— Given records —
===

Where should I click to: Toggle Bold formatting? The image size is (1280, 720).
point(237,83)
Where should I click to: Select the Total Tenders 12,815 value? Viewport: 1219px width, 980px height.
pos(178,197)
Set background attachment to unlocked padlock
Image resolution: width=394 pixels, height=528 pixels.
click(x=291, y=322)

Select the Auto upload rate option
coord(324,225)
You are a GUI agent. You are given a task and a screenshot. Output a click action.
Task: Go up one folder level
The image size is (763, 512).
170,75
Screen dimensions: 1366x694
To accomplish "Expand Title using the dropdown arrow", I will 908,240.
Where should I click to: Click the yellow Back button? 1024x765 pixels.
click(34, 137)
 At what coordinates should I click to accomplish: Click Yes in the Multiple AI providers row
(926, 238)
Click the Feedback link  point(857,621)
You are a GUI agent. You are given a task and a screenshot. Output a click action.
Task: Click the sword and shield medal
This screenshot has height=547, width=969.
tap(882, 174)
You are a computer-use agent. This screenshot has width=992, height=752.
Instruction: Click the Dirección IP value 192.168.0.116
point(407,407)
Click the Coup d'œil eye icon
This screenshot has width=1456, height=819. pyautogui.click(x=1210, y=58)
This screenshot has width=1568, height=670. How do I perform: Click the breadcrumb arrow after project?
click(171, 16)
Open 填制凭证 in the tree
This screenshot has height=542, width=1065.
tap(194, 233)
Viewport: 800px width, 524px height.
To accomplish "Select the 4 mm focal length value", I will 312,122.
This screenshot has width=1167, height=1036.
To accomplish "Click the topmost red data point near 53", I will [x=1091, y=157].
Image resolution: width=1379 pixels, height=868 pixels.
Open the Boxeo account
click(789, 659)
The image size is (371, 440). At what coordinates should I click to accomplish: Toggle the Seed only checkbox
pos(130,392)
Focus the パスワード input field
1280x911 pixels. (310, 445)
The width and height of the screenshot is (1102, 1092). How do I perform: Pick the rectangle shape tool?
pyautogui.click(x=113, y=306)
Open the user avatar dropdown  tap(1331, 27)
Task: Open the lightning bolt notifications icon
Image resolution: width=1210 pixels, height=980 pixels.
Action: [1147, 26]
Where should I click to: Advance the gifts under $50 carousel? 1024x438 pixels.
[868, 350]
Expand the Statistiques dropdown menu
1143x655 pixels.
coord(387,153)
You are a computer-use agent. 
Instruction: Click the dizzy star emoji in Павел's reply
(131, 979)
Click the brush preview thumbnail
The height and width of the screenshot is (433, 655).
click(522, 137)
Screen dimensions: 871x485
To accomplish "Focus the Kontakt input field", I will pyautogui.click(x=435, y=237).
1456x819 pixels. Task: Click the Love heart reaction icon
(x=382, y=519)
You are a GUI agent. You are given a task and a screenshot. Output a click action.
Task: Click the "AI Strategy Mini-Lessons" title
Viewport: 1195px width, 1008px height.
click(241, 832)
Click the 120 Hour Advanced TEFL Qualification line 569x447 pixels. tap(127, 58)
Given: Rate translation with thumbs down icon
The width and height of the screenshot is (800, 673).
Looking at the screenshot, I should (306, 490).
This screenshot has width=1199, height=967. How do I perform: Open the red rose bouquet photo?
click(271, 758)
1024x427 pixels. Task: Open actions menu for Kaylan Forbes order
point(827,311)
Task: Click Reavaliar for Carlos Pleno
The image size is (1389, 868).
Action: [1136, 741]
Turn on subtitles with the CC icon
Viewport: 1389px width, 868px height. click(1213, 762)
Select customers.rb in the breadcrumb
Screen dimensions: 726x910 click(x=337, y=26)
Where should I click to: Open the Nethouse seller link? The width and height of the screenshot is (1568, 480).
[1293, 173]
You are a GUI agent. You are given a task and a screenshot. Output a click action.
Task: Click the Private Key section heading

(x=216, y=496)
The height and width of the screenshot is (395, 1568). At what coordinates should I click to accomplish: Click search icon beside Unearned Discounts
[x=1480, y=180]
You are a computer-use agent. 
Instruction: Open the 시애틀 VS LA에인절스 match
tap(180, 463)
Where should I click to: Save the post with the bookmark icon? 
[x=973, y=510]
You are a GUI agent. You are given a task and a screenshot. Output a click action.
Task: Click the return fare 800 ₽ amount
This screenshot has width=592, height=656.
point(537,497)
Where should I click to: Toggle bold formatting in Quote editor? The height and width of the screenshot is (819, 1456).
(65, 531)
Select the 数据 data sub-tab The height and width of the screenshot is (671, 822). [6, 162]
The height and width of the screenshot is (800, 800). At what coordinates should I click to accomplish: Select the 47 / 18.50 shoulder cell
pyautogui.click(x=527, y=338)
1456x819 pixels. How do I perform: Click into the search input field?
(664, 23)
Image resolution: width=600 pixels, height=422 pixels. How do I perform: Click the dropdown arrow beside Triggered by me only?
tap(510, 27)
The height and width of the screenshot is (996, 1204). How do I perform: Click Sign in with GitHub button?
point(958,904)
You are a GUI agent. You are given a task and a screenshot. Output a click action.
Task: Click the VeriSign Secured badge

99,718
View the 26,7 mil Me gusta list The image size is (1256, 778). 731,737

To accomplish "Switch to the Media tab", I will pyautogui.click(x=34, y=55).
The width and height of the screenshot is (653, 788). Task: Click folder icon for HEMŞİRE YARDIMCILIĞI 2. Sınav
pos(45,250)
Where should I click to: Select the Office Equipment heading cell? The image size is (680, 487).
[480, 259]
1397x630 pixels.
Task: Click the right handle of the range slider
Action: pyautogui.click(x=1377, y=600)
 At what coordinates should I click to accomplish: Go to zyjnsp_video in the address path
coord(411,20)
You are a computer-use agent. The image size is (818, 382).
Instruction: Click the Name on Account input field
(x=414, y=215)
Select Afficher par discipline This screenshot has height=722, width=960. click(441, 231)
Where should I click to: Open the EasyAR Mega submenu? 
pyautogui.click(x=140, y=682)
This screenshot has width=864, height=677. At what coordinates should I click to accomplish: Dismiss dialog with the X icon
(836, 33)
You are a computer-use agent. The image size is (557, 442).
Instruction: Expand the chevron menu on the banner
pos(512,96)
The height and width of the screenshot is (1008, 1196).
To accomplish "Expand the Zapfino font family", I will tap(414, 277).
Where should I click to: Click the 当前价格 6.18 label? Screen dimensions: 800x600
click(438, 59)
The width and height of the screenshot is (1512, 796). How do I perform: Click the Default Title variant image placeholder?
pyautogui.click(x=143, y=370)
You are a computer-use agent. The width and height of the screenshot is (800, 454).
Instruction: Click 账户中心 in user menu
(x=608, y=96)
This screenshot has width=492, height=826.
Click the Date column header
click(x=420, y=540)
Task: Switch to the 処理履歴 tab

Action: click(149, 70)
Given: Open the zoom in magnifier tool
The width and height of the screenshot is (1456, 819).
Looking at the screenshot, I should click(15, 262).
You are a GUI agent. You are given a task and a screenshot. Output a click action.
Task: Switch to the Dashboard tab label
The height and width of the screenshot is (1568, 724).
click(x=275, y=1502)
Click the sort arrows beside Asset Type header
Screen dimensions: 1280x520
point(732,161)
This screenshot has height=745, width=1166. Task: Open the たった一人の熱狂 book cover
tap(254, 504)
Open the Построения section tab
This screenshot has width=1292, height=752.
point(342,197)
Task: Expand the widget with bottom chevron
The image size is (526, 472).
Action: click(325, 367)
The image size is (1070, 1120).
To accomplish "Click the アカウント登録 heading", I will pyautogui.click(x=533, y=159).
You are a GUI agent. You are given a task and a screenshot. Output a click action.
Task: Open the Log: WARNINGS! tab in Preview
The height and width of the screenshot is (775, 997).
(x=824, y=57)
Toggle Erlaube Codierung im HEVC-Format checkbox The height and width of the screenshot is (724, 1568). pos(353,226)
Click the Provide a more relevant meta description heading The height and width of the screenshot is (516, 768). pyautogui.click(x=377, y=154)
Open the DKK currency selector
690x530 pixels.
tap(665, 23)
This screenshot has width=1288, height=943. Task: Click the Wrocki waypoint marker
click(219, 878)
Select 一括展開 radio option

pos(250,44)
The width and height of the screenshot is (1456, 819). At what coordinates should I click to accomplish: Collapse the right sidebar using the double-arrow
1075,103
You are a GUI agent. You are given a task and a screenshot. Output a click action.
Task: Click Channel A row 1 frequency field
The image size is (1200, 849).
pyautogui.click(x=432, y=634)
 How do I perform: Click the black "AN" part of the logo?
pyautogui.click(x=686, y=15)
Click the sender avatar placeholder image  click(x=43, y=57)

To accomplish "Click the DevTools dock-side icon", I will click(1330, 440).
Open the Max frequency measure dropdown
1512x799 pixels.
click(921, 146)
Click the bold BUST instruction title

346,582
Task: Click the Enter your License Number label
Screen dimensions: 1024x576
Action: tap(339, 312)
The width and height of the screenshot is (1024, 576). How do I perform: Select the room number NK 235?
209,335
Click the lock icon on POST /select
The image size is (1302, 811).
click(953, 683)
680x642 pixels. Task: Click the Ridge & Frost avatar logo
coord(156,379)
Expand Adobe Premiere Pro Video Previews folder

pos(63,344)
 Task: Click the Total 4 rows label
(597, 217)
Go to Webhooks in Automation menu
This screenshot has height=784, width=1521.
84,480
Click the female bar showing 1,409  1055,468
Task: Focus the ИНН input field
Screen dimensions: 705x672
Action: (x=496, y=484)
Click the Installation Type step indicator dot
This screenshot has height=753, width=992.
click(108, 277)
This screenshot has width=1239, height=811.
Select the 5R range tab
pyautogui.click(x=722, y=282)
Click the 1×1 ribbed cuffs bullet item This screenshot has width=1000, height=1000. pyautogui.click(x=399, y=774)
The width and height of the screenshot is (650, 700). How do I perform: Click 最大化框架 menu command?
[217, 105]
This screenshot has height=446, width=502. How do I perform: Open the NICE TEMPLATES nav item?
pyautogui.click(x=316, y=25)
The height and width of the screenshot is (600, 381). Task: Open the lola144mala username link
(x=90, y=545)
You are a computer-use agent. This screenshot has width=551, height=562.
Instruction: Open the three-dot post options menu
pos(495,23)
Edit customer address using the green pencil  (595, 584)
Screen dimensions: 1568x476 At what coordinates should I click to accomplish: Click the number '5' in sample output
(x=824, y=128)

===

— What to produce —
Reproduce the lines word for word, starting with the line that contains "has width=551, height=562." and continuing through the last line, with both ends included.

— Output for this task —
You are a computer-use agent. This screenshot has width=551, height=562.
Instruction: Open the three-dot post options menu
pos(495,23)
Edit customer address using the green pencil  (595, 584)
Screen dimensions: 1568x476 At what coordinates should I click to accomplish: Click the number '5' in sample output
(x=824, y=128)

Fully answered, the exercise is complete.